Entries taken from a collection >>
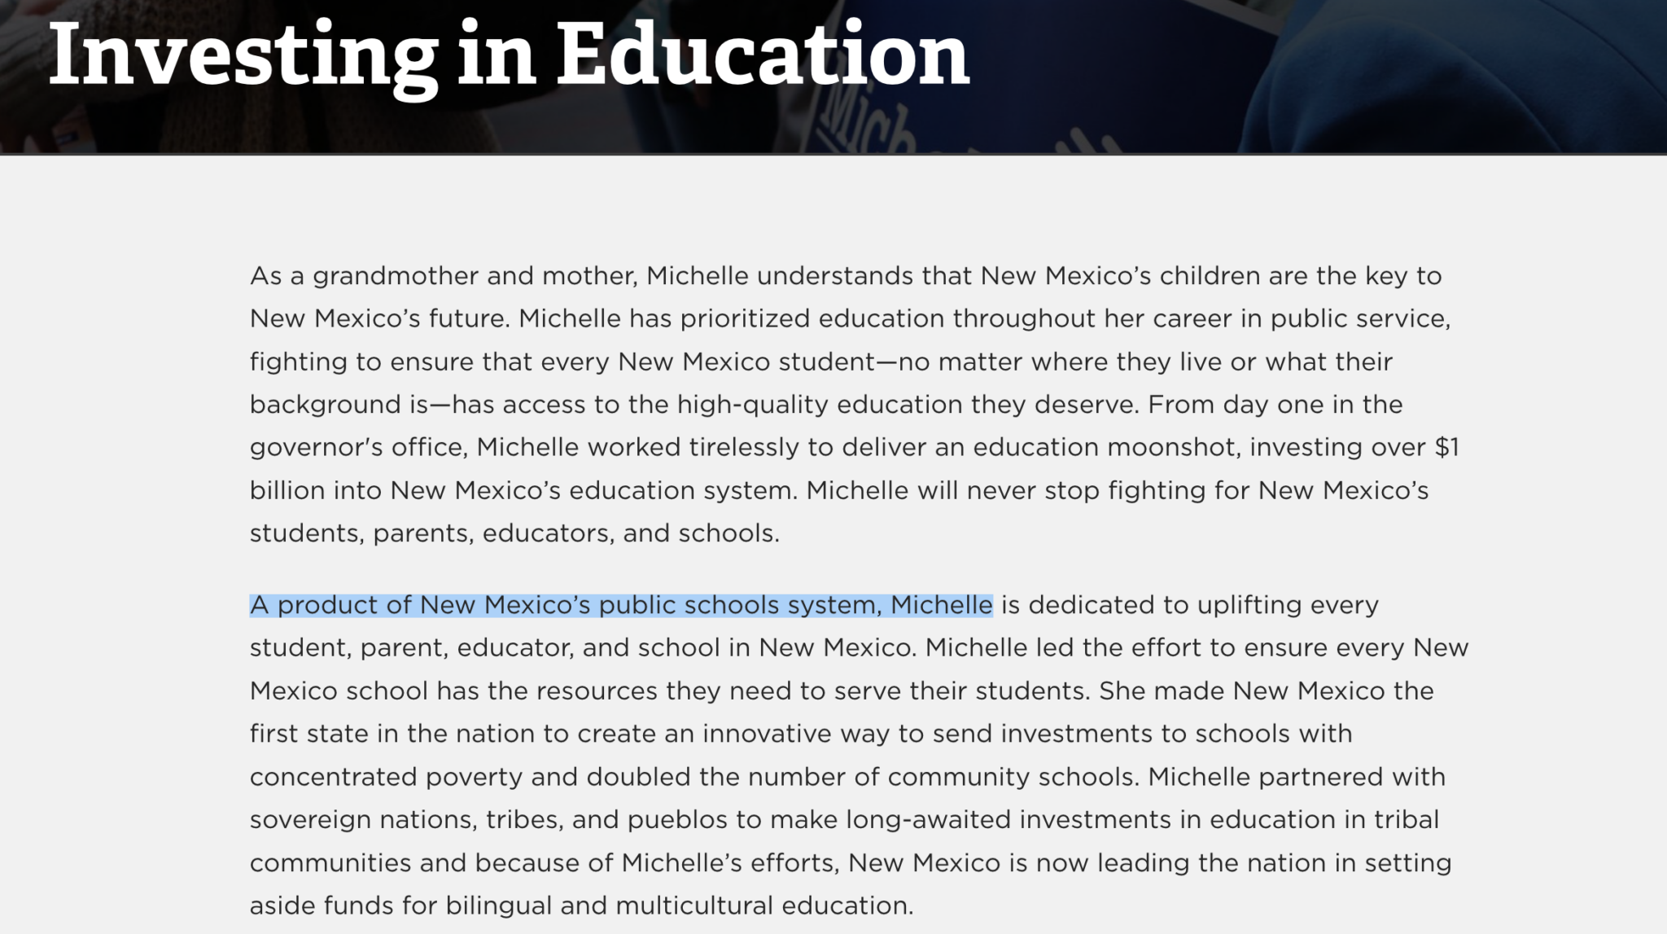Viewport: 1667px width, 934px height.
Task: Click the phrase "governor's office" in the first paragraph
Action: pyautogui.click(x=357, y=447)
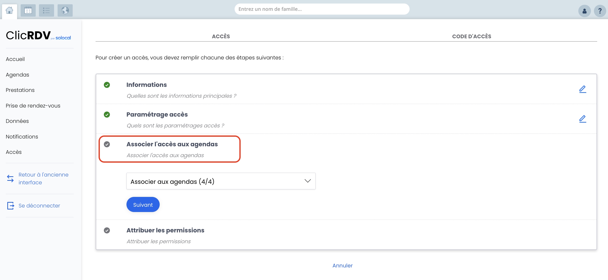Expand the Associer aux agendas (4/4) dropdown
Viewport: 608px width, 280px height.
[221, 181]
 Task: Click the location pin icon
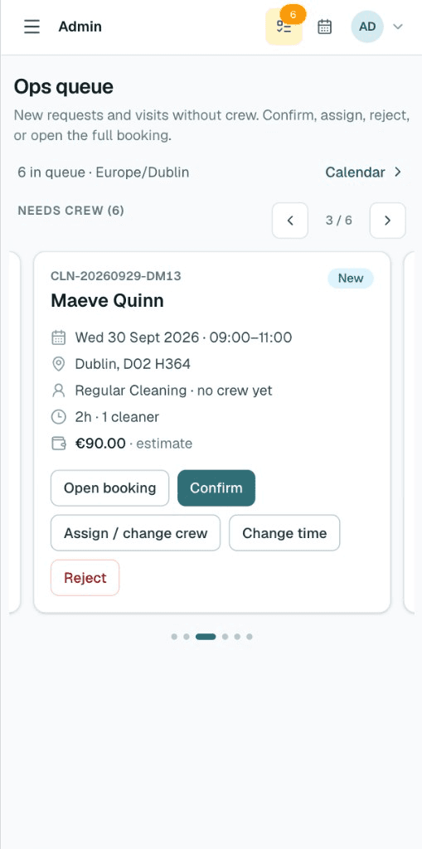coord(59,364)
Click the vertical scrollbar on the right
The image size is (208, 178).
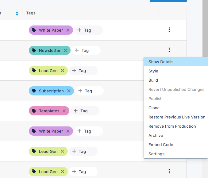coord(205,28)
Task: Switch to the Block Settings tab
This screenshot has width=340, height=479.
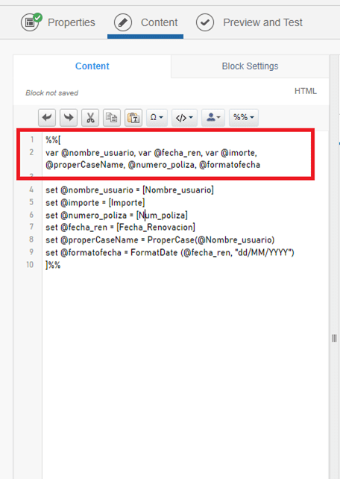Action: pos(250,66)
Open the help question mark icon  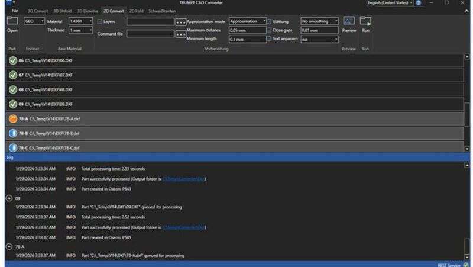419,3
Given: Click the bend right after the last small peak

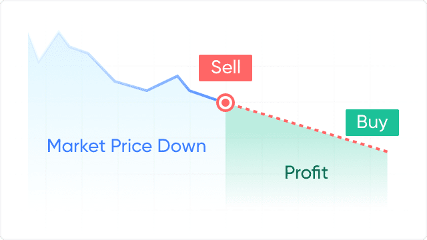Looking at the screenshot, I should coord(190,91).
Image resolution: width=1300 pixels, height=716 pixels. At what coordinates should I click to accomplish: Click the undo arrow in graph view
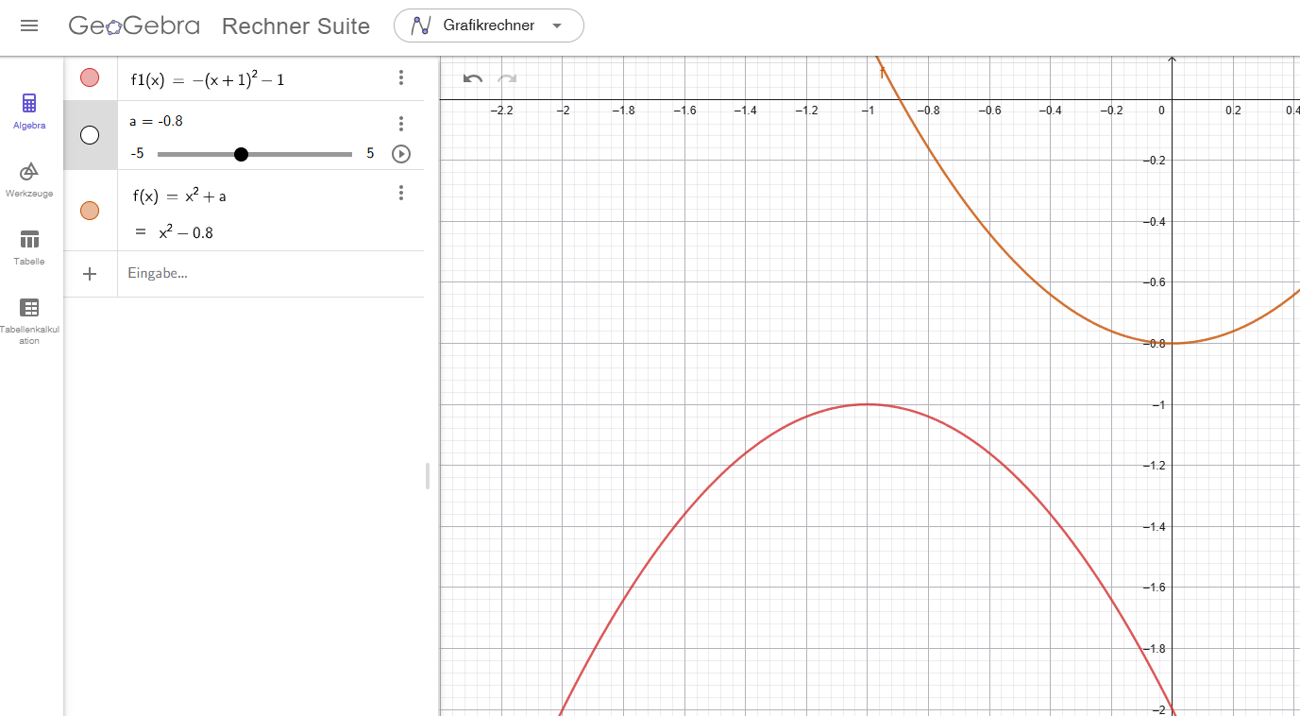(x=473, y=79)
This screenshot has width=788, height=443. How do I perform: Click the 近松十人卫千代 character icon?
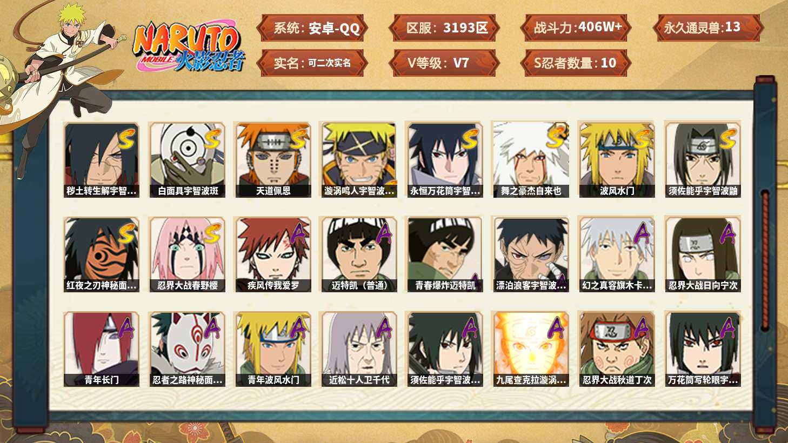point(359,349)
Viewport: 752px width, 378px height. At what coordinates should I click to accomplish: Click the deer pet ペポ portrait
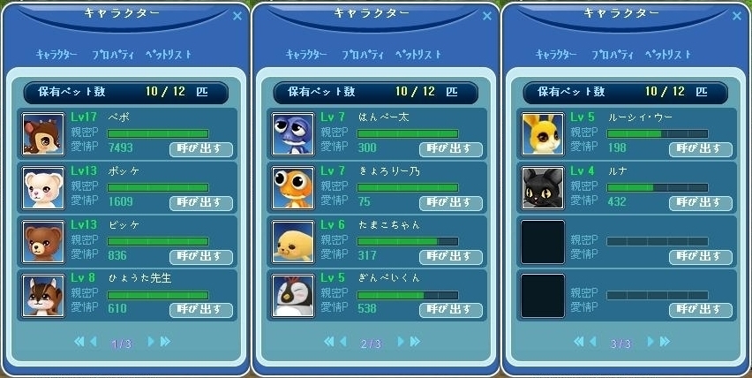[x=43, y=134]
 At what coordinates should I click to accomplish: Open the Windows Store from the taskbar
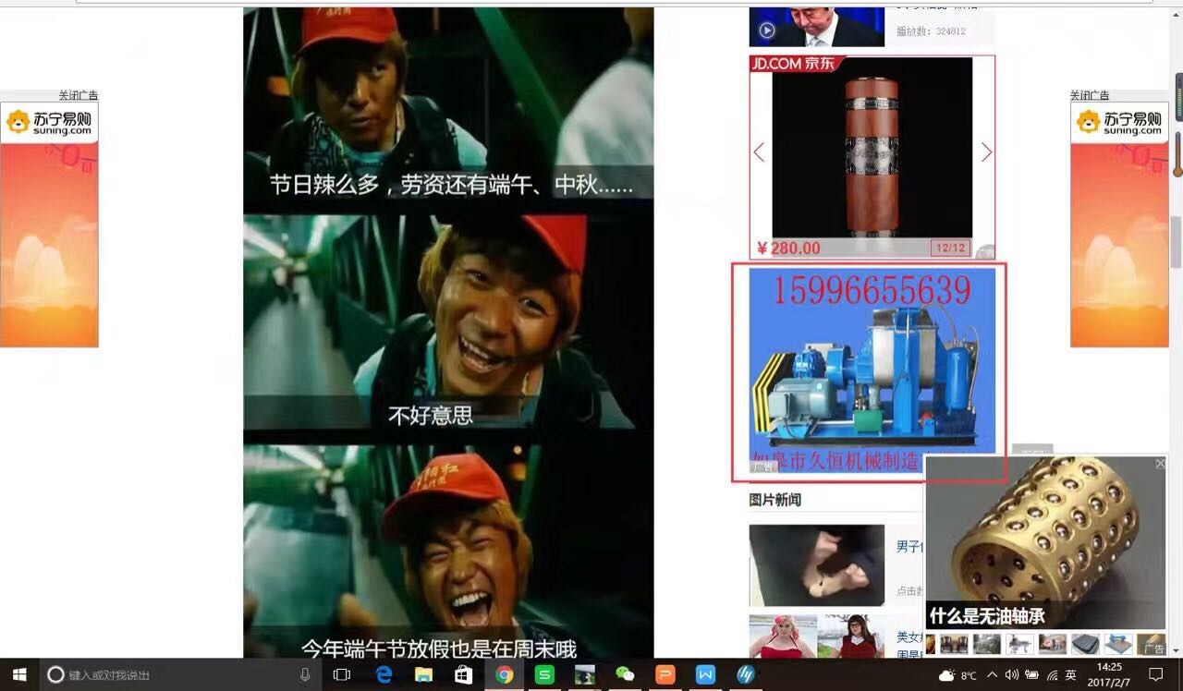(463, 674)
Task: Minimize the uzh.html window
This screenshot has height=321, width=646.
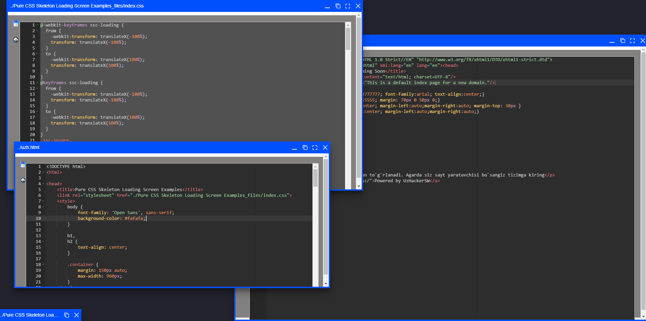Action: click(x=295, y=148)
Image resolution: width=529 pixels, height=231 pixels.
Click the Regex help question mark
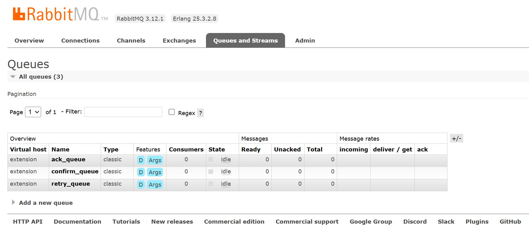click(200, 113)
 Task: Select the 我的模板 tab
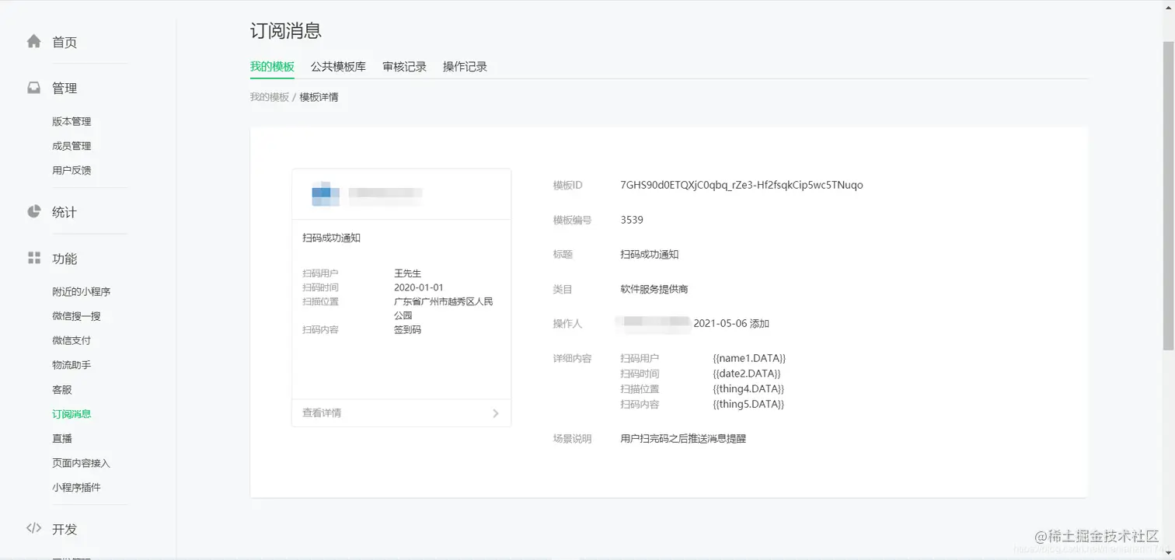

Activity >> Return exactly the lines that begin with the one containing "Viewport: 752px width, 378px" and end with the final line of the data above; include no pictures.

Result for this exercise >>
Viewport: 752px width, 378px height. At what coordinates should I click to accomplish: Click the deer pet ペポ portrait
[x=43, y=134]
 At what coordinates should I click to accomplish: Open the Windows Store from the taskbar
(463, 674)
Task: Minimize the uzh.html window
This screenshot has height=321, width=646.
Action: click(x=295, y=148)
Image resolution: width=529 pixels, height=231 pixels.
Click the Regex help question mark
click(200, 113)
 Task: Select the 我的模板 tab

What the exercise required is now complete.